Turkish in UK
Over the past couple of months we have profiled many of the different ethnic groups and migrants who are part of the UK. Some, such as Italians and Greeks, have had a very long influence on Great Britain, while others, such as the Romanians are a bit more recent.
One of the more interesting migrants groups in the UK is the Turkish, both in the distant past as well as during recent events.
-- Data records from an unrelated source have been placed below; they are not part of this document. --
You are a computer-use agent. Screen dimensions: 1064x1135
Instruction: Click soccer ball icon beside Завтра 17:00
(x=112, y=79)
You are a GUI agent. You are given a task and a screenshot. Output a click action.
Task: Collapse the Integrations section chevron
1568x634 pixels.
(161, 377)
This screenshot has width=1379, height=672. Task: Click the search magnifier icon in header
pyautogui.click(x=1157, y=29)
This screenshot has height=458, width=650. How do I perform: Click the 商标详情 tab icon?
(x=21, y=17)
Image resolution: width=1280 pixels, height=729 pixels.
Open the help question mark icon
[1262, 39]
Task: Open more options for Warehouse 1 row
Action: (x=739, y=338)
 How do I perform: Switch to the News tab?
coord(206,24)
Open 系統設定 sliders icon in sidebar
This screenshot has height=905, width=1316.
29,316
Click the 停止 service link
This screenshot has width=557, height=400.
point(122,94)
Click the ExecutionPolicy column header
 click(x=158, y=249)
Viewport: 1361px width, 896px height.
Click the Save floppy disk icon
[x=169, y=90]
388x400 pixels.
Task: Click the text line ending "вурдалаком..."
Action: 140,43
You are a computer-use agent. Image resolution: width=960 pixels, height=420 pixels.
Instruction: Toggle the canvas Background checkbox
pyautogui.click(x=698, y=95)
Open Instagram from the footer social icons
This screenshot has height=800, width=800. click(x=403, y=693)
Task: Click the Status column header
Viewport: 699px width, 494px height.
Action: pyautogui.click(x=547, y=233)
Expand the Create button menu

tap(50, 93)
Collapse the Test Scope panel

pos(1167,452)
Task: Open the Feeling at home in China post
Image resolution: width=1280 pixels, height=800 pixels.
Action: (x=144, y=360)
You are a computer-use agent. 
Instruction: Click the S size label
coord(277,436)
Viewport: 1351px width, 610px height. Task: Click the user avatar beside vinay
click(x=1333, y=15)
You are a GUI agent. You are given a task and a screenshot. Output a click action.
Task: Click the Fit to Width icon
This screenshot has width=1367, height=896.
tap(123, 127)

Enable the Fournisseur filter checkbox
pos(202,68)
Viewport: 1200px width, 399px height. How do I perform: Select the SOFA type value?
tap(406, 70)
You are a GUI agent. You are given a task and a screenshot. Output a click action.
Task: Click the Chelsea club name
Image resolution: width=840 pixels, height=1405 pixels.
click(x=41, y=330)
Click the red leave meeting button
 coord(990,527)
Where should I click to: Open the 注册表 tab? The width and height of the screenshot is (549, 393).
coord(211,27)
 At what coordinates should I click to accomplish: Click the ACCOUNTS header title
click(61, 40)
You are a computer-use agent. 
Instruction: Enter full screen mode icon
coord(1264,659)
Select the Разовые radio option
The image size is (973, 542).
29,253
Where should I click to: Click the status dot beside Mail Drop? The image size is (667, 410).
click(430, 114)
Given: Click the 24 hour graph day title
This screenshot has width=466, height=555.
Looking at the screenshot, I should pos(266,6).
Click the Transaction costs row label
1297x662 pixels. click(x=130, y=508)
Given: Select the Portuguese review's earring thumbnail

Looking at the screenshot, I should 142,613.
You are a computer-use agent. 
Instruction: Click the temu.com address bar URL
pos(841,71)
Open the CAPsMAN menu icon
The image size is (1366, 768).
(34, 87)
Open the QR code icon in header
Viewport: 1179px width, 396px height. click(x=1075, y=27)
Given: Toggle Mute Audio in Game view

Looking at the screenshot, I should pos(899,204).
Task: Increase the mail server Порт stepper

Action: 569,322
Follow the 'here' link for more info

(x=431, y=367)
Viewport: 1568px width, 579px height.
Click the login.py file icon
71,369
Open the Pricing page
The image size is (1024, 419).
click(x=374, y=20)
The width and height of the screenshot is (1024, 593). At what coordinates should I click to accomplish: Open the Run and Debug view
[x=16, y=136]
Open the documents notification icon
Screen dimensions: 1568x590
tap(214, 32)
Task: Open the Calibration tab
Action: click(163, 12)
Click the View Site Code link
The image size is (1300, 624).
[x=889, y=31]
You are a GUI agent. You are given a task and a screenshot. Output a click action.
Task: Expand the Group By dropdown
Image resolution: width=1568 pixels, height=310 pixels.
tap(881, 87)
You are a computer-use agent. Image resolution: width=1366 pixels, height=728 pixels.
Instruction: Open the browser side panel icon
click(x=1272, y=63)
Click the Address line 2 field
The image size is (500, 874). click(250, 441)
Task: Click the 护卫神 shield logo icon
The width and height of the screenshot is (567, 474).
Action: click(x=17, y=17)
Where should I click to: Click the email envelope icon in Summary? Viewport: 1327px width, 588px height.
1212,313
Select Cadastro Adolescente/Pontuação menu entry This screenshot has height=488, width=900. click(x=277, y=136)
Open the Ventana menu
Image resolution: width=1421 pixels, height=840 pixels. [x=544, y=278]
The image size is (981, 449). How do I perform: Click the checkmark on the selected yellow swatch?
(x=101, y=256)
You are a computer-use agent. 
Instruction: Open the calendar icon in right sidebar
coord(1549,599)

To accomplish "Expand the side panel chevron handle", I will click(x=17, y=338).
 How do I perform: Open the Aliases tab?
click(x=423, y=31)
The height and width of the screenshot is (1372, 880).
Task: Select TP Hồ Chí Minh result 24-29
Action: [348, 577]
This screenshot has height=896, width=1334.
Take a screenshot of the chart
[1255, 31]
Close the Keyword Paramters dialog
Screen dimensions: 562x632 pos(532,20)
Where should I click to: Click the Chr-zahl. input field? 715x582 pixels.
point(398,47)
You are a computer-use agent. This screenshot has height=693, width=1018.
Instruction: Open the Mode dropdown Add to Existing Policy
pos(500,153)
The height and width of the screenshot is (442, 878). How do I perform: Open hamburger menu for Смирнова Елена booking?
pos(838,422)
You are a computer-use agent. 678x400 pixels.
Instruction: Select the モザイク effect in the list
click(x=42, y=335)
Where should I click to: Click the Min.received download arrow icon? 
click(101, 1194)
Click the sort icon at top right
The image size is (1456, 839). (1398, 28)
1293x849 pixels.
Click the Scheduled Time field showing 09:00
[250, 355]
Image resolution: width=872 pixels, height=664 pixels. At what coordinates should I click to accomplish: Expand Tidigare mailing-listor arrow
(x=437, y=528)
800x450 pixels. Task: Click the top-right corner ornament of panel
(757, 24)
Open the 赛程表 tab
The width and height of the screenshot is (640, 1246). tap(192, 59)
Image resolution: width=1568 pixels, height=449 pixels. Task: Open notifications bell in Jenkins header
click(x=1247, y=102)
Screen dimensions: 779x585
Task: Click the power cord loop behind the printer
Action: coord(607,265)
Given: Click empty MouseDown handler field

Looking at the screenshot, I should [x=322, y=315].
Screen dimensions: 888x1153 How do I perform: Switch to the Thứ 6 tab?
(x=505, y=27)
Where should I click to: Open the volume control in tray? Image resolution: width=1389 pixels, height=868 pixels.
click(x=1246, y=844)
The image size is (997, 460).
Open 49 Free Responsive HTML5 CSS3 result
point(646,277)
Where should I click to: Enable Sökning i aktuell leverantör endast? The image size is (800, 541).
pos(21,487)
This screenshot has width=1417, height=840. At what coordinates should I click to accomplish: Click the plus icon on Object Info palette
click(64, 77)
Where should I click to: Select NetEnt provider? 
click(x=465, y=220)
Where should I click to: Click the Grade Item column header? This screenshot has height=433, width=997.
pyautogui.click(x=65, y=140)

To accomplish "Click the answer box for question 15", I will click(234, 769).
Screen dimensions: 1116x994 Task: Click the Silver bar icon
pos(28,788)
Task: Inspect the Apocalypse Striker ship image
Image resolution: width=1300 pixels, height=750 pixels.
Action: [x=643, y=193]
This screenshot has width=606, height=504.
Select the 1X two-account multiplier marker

There are more than a half million Turkish living in the UK; some are Turkish nationals but the majority of them are Turkish Cypriots. A number of ethnic Turkish from Germany, Algeria, and other EU countries have also recently migrated to the U.K primarily for work. The majority of Turkish in the UK live in London and its suburbs. Many of these migrants open cafes and Turkish restaurants, continuing a tradition that started with the Turkish in the UK in the 1950s.
Turkish in History
The Turkish first arrived in the UK in the sixteenth and seventeenth centuries. One of their main functions was as mercenary troops for Henry VIII. Many of the later stage Turkish arriving in England were galley slaves from Spanish ships who were freed by British pirates. One of these freed slaves was the first documented Muslim to arrive in the UK. A few years after his arrival, he converted to Anglicanism and was given the Christian name of William.
Modern migration began in the early 1900’s after the British Empire annexed Cyprus. Turkish Cypriots came to the UK in large numbers as students, tourists and workers. The total number of Turkish Cypriots grew dramatically during WWII and through the 1950s mostly for economic reasons. The long term effects and the influence of these immigrants can be seen in some of the notable UK residents who are descendants of Turkish Cypriot immigrants.
During the recent Leave campaign the subject of Turkish immigration made headlines. Immigration issues took a prominent place during the Brexit campaign. During the campaign several things were going on with regards to Turkey. First, discussions were being held concerning Turkey’s potential to join the EU. Furthermore discussions concerning the ongoing refugee crisis were also underway. This led to a number of outlandish claims and newspaper headlines concerning the “hordes” of Turkish immigrants that would be arriving on British shores. It was later conceded that these claims and headlines were false.
Even though these claims were withdrawn or proven to be false, they did a great deal of damage. The Turkish on the Green Lane felt that the comments were racists and portrayed them as criminals and undesirables. Frankly you cannot argue that their impression is wrong; such statements are made with the intent of instilling fear and mistrust. They also make no effort to examine, understand, or explain the various reasons for migrating from Turkey to the UK.
Some of this rhetoric has died down, but in many cases the damage has been done.
Famous Turkish Britons
DJ Erol Alkan, fashion designer Mustafa Aslanturk, singer Peri Azi, and actor Asli Enver are all the descendants of Turkish Cypriots immigrants. Many athletes, most notably football players are also Turkish immigrants or descendants, including Kamil Ahmet Çörekçi, Murat Erdoğan, Hakan Hayrettin, Kemal and Muzzy Izzet, and Jem Karacan.
It is interesting to note that one of the major proponents of the Leave campaign, Boris Johnson, has Turkish ancestors.